Rational luxury: a design language that endures
Its first creative chapter, led by Afra and Tobia Scarpa, embraced traditional woodworking, classical references and sculptural forms such as the Africa chair from the Artona collection and the New Harmony series. In 1993, Antonio Citterio became sole designer and Creative Director, steering Maxalto into what he terms “modern neo-classicism”: a language that filters early 20th‑century and interwar French inspirations through the eye of an Italian architect to create pieces that feel current decade after decade. The collection was sensitively refreshed in recent years with new tones and finishes, and 2025 marks Maxalto’s 50th anniversary with limited editions that underscore the brand’s enduring values.
Maxalto is not trend‑driven. It cultivates a coherent, evolving universe where each new product sits naturally alongside those from 5, 10 or 25 years ago. That continuity is the direct result of single authorship and tight art direction. References to the quiet elegance of Jean‑Michel Frank and a Parisian sense of restraint yield interiors that are luminous, warm and never over‑styled. This is “rational luxury”: proportion, comfort and finish quality doing the heavy lifting, not decoration.
Craftsmanship with industrial rigor
Maxalto unites innovation and tradition. While it shares B&B Italia’s Research & Development capabilities and quality standards, the brand operates its own factory dedicated to woods and precious materials. Historic techniques like shellac finishing and high‑gloss lacquers sit alongside state‑of‑the‑art processes, ensuring consistency across large programmes without losing the soul of handwork.
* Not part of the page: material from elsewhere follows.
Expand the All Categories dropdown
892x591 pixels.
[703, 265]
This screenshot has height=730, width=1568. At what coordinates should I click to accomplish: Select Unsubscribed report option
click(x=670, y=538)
Material choices are exacting: carefully selected European leathers, richly grained woods (including wenge and oak in natural, light and dark tones), and metal structures in bronze, chrome or burnished aluminium. Upholstered seating leverages cold‑moulded polyurethane and solid metal frames—solutions that deliver uniform comfort, high durability and long service life. The result is furniture that looks refined up close and performs under daily use.